▶ [EXERCISE BRIEF]: Set down again, exactly and only, the lines from the one that contains "Given: Sort by the Total Size column header" through the last line of the records below, both included, but not the pictures.

----- STUDY MATERIAL

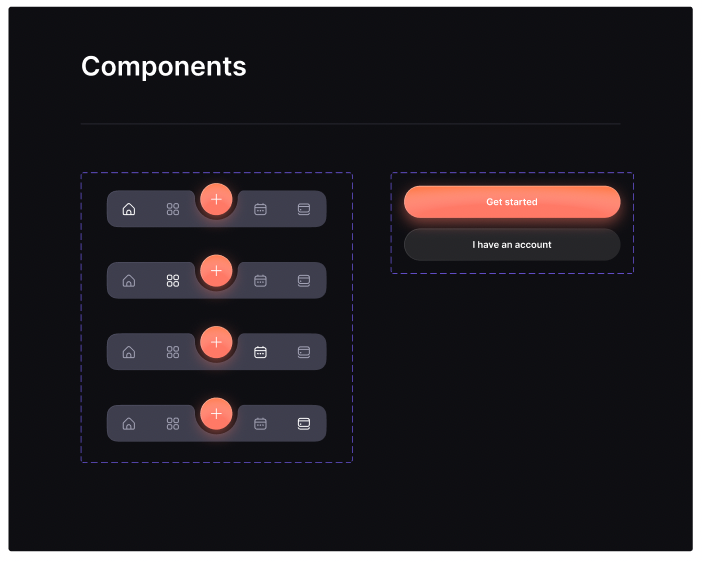Tap the plus button in fourth nav bar
This screenshot has height=562, width=702.
click(x=216, y=414)
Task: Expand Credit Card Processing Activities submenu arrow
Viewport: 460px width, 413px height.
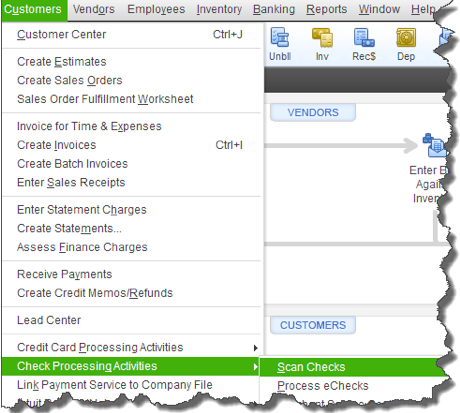Action: (255, 348)
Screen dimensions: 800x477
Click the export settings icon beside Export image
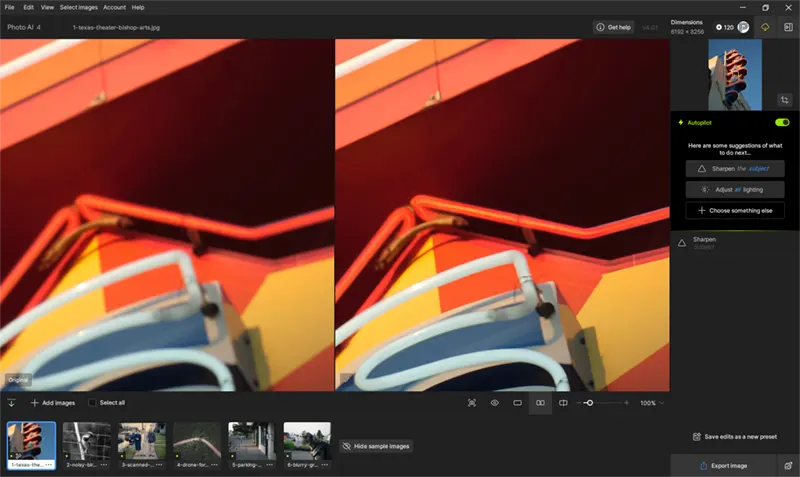tap(788, 466)

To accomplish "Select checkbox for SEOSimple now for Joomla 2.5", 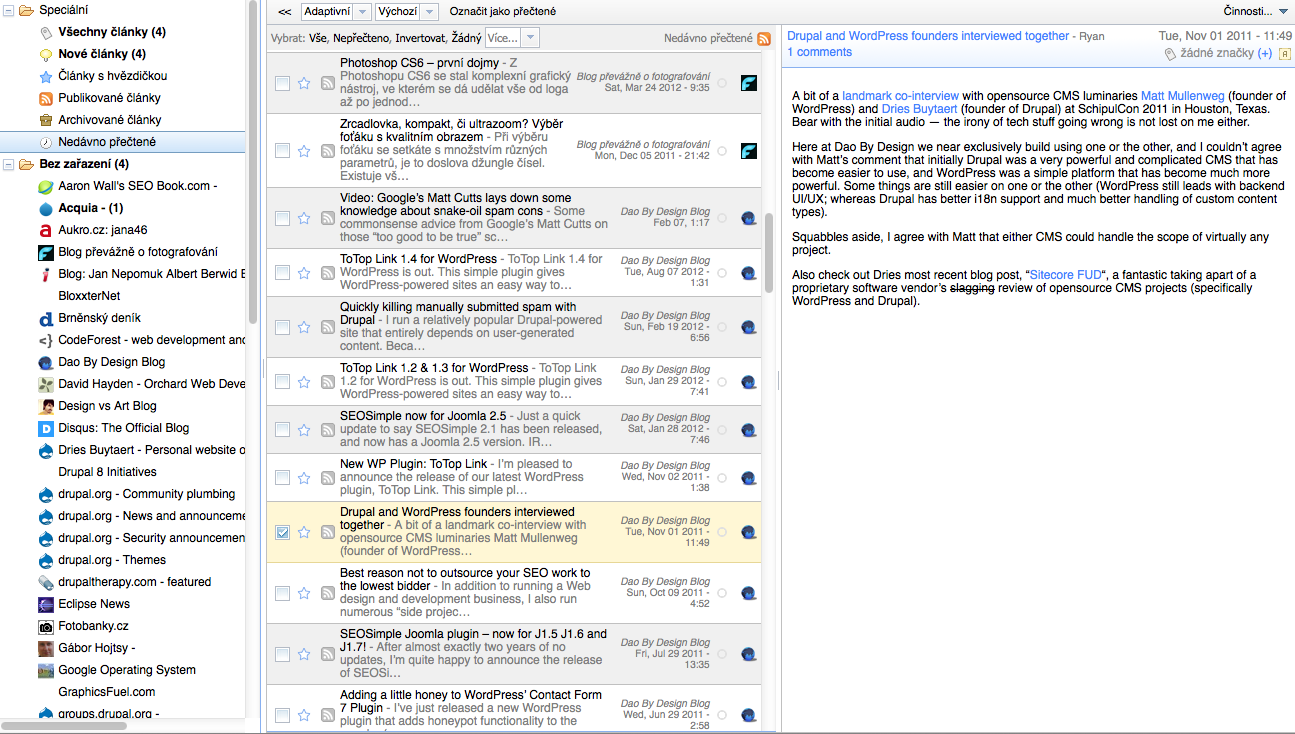I will pyautogui.click(x=282, y=429).
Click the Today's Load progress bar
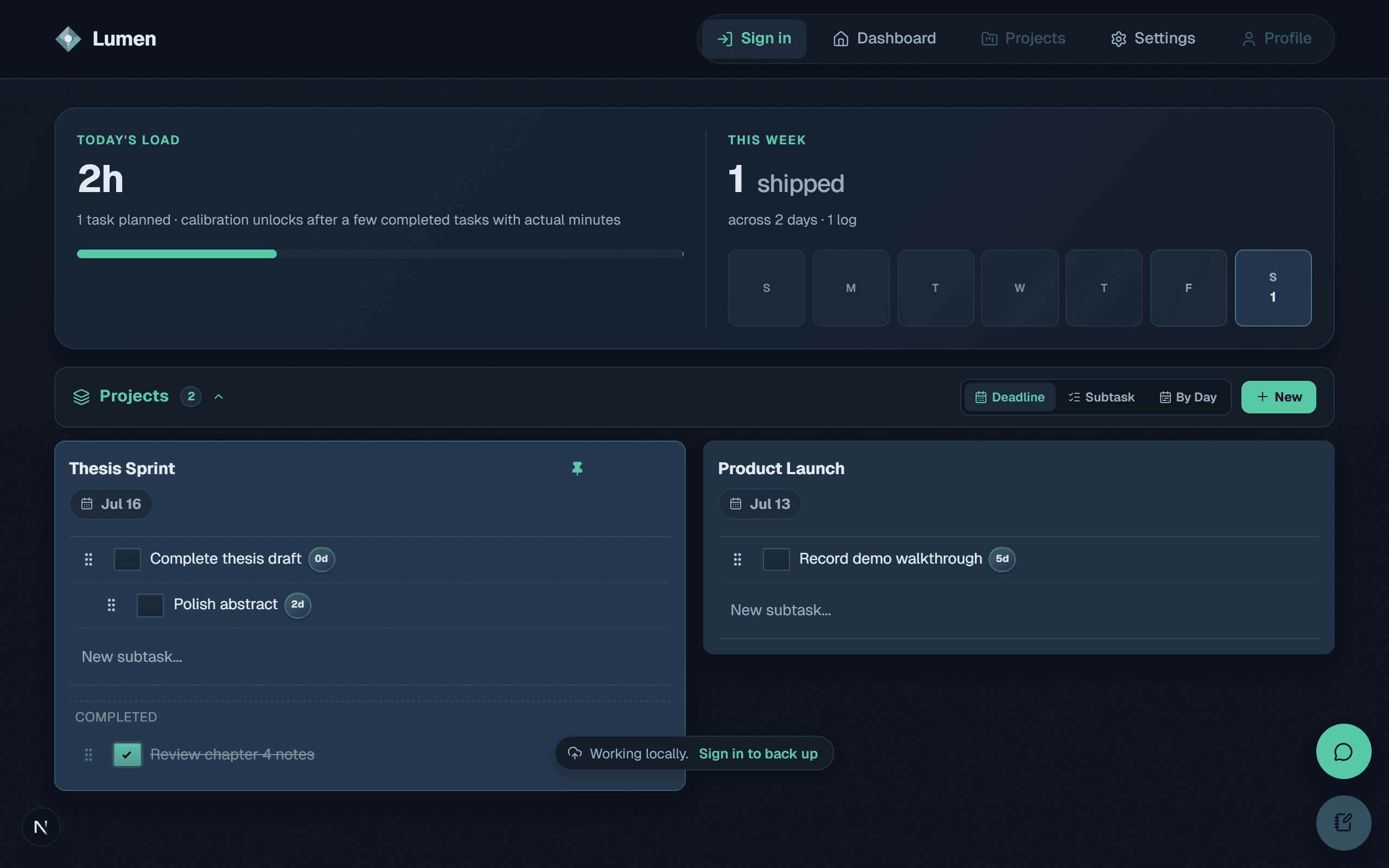 click(x=380, y=254)
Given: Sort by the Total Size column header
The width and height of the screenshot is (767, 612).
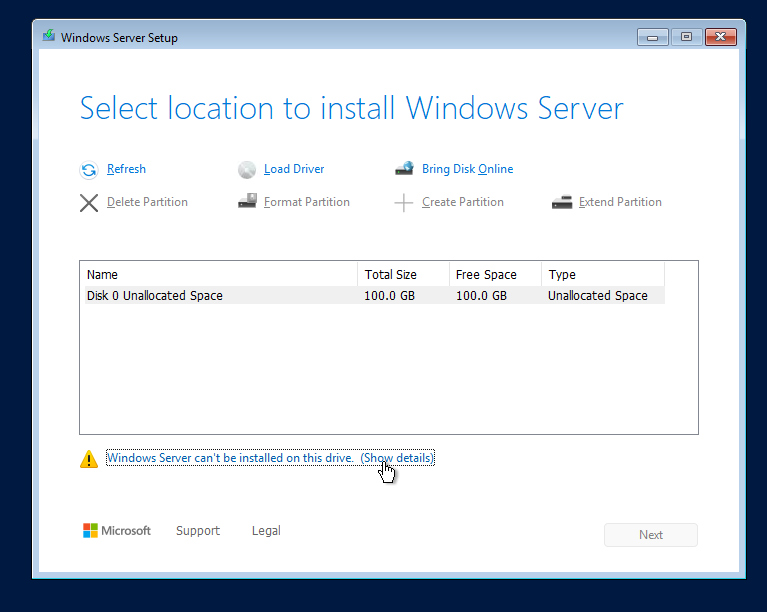Looking at the screenshot, I should pyautogui.click(x=403, y=275).
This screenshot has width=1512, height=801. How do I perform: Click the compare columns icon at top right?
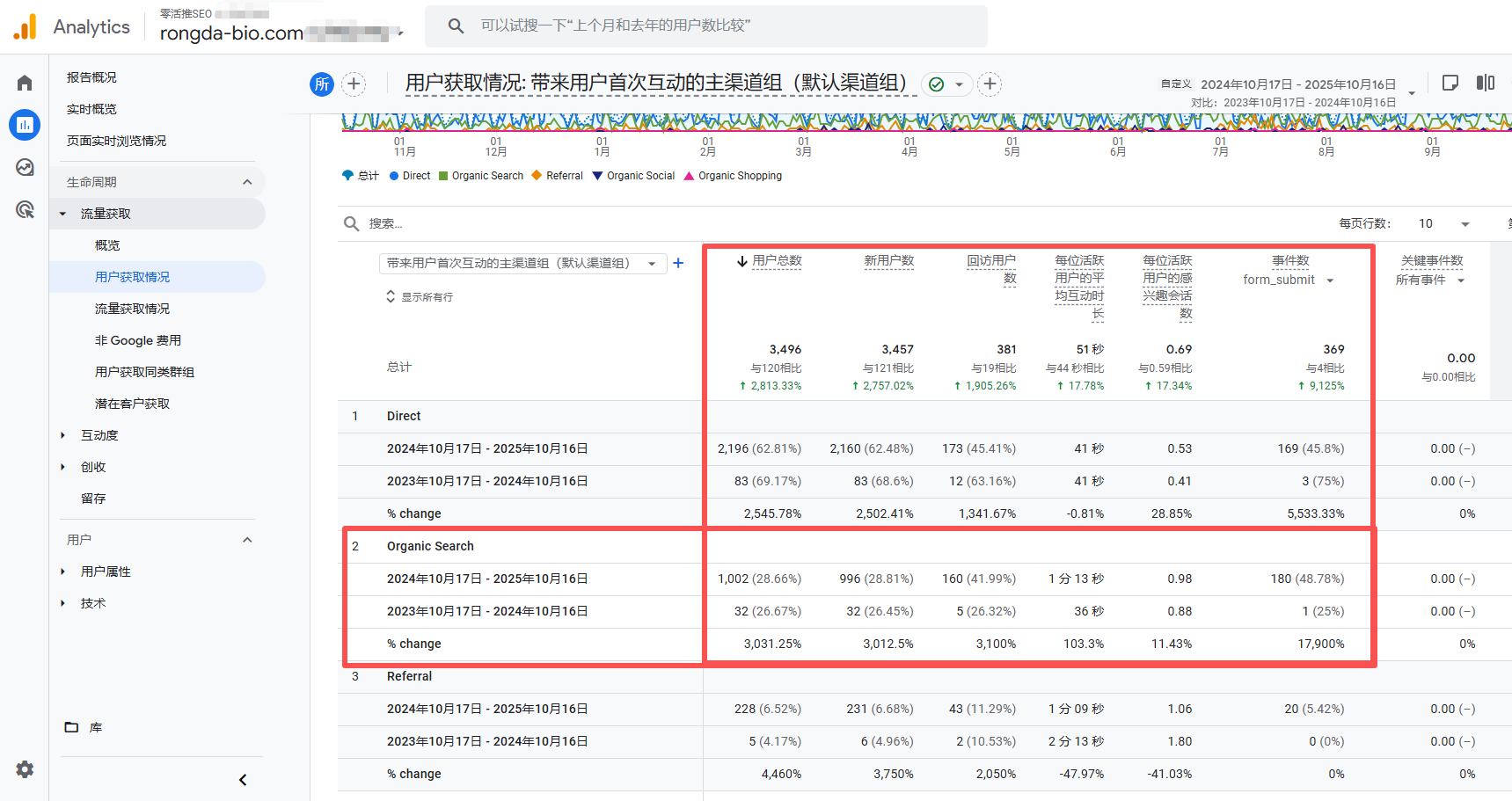[x=1486, y=83]
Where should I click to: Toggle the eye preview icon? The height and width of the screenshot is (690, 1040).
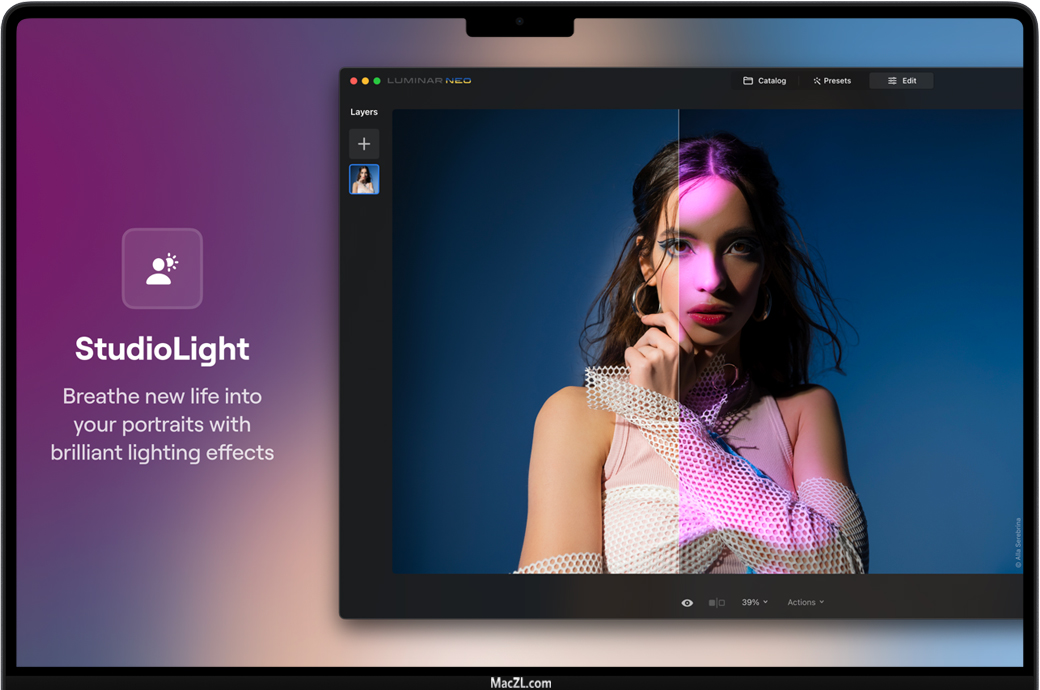pos(687,603)
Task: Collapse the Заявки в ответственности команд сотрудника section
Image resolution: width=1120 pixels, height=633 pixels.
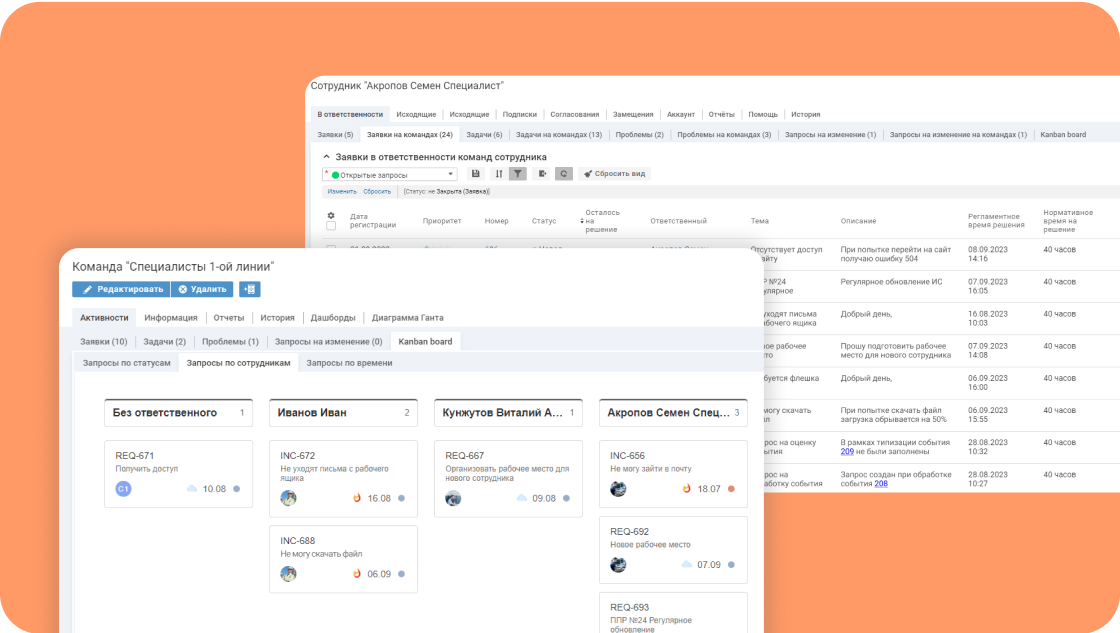Action: click(326, 156)
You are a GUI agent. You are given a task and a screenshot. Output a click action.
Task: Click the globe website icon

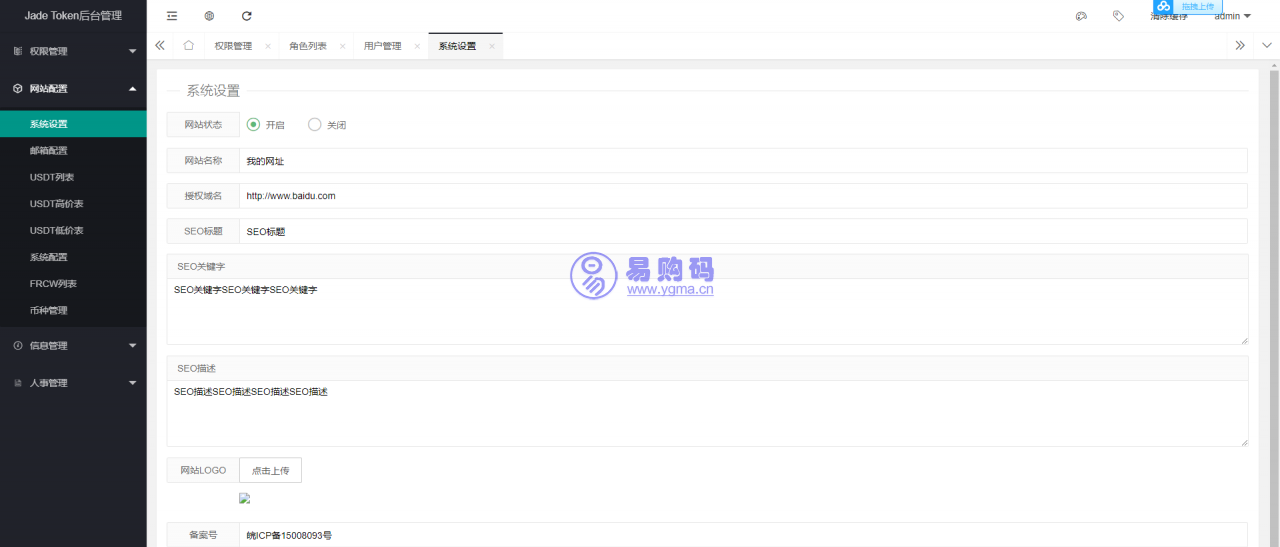click(x=209, y=16)
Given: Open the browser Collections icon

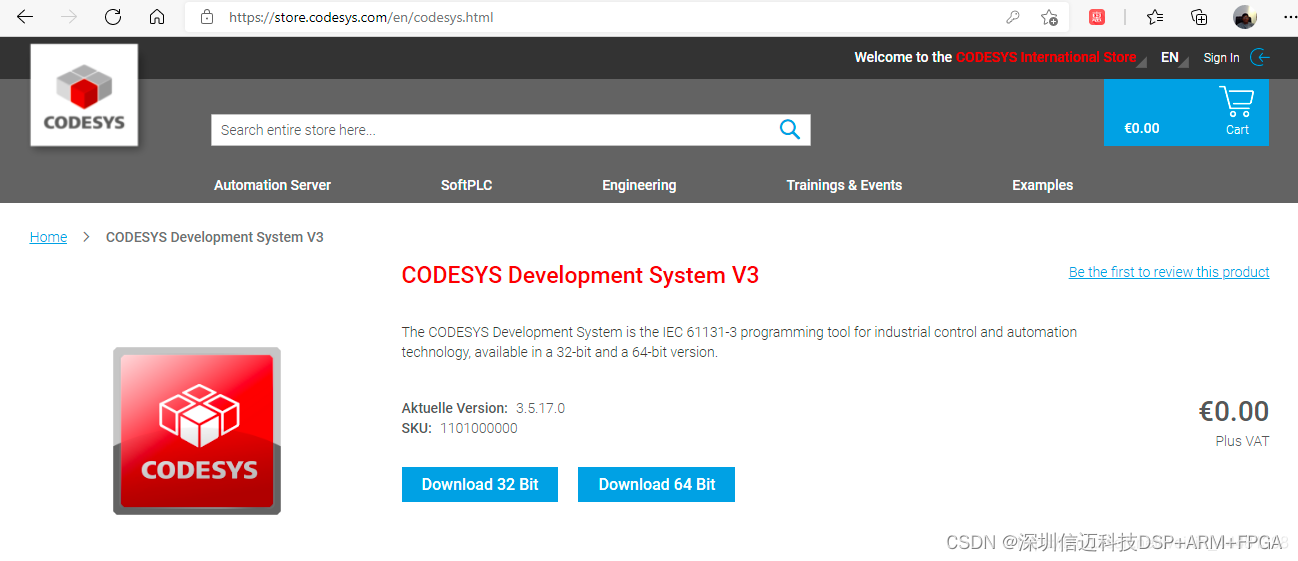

----------

▶ [EXERCISE RESPONSE]:
Given: Sort by the Total Size column header
The width and height of the screenshot is (767, 612).
Looking at the screenshot, I should pyautogui.click(x=403, y=275).
This screenshot has width=1512, height=801. How do I perform: Click the compare columns icon at top right?
[x=1486, y=83]
Where should I click to: Toggle the eye preview icon? The height and width of the screenshot is (690, 1040).
pos(687,603)
Task: Collapse the Заявки в ответственности команд сотрудника section
Image resolution: width=1120 pixels, height=633 pixels.
Action: click(326, 156)
You are a GUI agent. You are given a task and a screenshot. Output a click action.
Task: Click the globe website icon

click(x=209, y=16)
Given: Open the browser Collections icon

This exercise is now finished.